### Excerpted data ###

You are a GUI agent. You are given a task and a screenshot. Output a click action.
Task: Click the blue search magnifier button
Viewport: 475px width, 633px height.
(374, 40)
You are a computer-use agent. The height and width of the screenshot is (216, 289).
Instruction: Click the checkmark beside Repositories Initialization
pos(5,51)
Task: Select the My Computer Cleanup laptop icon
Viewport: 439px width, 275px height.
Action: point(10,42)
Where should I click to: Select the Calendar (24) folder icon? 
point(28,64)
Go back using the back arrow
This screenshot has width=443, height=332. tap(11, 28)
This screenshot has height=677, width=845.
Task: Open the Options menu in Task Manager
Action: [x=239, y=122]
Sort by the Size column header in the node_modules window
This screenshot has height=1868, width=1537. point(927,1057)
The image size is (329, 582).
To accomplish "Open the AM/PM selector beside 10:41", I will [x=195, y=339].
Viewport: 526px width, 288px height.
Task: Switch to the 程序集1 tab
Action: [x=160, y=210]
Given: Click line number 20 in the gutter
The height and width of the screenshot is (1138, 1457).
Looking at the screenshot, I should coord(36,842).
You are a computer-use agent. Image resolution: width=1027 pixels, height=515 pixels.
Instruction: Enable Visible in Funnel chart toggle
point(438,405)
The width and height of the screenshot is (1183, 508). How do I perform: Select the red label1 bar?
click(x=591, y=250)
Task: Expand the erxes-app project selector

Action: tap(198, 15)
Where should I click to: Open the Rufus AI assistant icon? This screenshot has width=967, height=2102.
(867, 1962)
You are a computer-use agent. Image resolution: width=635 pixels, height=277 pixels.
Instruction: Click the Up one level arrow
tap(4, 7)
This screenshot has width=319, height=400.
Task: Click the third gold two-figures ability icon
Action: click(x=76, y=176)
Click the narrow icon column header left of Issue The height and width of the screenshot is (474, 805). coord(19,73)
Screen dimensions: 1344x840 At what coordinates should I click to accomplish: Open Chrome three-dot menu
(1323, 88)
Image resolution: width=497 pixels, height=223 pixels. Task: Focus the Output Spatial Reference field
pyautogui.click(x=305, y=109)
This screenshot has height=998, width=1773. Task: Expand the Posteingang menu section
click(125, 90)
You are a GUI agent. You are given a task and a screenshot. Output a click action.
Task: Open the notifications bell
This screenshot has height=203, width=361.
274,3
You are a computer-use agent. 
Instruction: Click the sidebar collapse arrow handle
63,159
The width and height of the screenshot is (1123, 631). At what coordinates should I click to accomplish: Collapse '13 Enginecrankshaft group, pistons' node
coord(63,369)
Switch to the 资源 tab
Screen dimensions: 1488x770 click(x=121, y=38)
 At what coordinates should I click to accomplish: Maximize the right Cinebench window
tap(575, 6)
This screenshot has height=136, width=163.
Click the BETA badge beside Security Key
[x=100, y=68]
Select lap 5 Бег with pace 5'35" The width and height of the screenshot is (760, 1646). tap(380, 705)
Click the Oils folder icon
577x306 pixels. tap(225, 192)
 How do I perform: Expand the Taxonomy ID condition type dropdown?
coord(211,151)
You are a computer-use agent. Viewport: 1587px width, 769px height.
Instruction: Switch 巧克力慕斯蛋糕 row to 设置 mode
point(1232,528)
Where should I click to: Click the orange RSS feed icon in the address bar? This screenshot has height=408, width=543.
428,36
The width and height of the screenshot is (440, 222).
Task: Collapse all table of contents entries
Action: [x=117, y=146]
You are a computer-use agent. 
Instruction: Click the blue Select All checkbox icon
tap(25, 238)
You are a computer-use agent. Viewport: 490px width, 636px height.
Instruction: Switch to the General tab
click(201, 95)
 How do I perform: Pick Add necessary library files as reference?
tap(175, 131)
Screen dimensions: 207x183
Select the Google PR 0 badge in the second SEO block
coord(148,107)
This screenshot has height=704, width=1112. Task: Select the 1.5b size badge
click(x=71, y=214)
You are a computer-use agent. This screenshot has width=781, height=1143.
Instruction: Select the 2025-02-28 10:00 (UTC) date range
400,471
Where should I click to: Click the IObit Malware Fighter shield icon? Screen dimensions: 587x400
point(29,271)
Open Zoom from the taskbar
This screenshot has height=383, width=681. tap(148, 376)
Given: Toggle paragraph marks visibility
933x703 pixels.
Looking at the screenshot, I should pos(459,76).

###

**What the task requires:** Format the lines of the records above as a numbered list, leaving out any blank lines.

**Task result:**
1. You are a GUI agent. You are given a task and a screenshot. Output a click action.
2. Task: Click the blue search magnifier button
3. Viewport: 475px width, 633px height.
4. (374, 40)
5. You are a computer-use agent. The height and width of the screenshot is (216, 289).
6. Instruction: Click the checkmark beside Repositories Initialization
7. pos(5,51)
8. Task: Select the My Computer Cleanup laptop icon
9. Viewport: 439px width, 275px height.
10. Action: point(10,42)
11. Where should I click to: Select the Calendar (24) folder icon? 
12. point(28,64)
13. Go back using the back arrow
14. This screenshot has width=443, height=332. tap(11, 28)
15. This screenshot has height=677, width=845.
16. Task: Open the Options menu in Task Manager
17. Action: [x=239, y=122]
18. Sort by the Size column header in the node_modules window
19. This screenshot has height=1868, width=1537. point(927,1057)
20. The image size is (329, 582).
21. To accomplish "Open the AM/PM selector beside 10:41", I will [x=195, y=339].
22. Viewport: 526px width, 288px height.
23. Task: Switch to the 程序集1 tab
24. Action: [x=160, y=210]
25. Given: Click line number 20 in the gutter
26. The height and width of the screenshot is (1138, 1457).
27. Looking at the screenshot, I should coord(36,842).
28. You are a computer-use agent. Image resolution: width=1027 pixels, height=515 pixels.
29. Instruction: Enable Visible in Funnel chart toggle
30. point(438,405)
31. The width and height of the screenshot is (1183, 508). How do I perform: Select the red label1 bar?
32. click(x=591, y=250)
33. Task: Expand the erxes-app project selector
34. Action: tap(198, 15)
35. Where should I click to: Open the Rufus AI assistant icon? This screenshot has width=967, height=2102.
36. (867, 1962)
37. You are a computer-use agent. Image resolution: width=635 pixels, height=277 pixels.
38. Instruction: Click the Up one level arrow
39. tap(4, 7)
40. This screenshot has width=319, height=400.
41. Task: Click the third gold two-figures ability icon
42. Action: click(x=76, y=176)
43. Click the narrow icon column header left of Issue The height and width of the screenshot is (474, 805). coord(19,73)
44. Screen dimensions: 1344x840 At what coordinates should I click to accomplish: Open Chrome three-dot menu
45. (1323, 88)
46. Image resolution: width=497 pixels, height=223 pixels. Task: Focus the Output Spatial Reference field
47. pyautogui.click(x=305, y=109)
48. This screenshot has height=998, width=1773. Task: Expand the Posteingang menu section
49. click(125, 90)
50. You are a GUI agent. You are given a task and a screenshot. Output a click action.
51. Task: Open the notifications bell
52. This screenshot has height=203, width=361.
53. 274,3
54. You are a computer-use agent. 
55. Instruction: Click the sidebar collapse arrow handle
56. 63,159
57. The width and height of the screenshot is (1123, 631). At what coordinates should I click to accomplish: Collapse '13 Enginecrankshaft group, pistons' node
58. coord(63,369)
59. Switch to the 资源 tab
60. Screen dimensions: 1488x770 click(x=121, y=38)
61.  At what coordinates should I click to accomplish: Maximize the right Cinebench window
62. tap(575, 6)
63. This screenshot has height=136, width=163.
64. Click the BETA badge beside Security Key
65. [x=100, y=68]
66. Select lap 5 Бег with pace 5'35" The width and height of the screenshot is (760, 1646). tap(380, 705)
67. Click the Oils folder icon
68. 577x306 pixels. tap(225, 192)
69.  How do I perform: Expand the Taxonomy ID condition type dropdown?
70. coord(211,151)
71. You are a computer-use agent. Viewport: 1587px width, 769px height.
72. Instruction: Switch 巧克力慕斯蛋糕 row to 设置 mode
73. point(1232,528)
74. Where should I click to: Click the orange RSS feed icon in the address bar? This screenshot has height=408, width=543.
75. 428,36
76. The width and height of the screenshot is (440, 222).
77. Task: Collapse all table of contents entries
78. Action: [x=117, y=146]
79. You are a computer-use agent. 
80. Instruction: Click the blue Select All checkbox icon
81. tap(25, 238)
82. You are a computer-use agent. Viewport: 490px width, 636px height.
83. Instruction: Switch to the General tab
84. click(201, 95)
85.  How do I perform: Pick Add necessary library files as reference?
86. tap(175, 131)
87. Screen dimensions: 207x183
88. Select the Google PR 0 badge in the second SEO block
89. coord(148,107)
90. This screenshot has height=704, width=1112. Task: Select the 1.5b size badge
91. click(x=71, y=214)
92. You are a computer-use agent. This screenshot has width=781, height=1143.
93. Instruction: Select the 2025-02-28 10:00 (UTC) date range
94. 400,471
95. Where should I click to: Click the IObit Malware Fighter shield icon? Screen dimensions: 587x400
96. point(29,271)
97. Open Zoom from the taskbar
98. This screenshot has height=383, width=681. tap(148, 376)
99. Given: Toggle paragraph marks visibility
100. 933x703 pixels.
101. Looking at the screenshot, I should pos(459,76).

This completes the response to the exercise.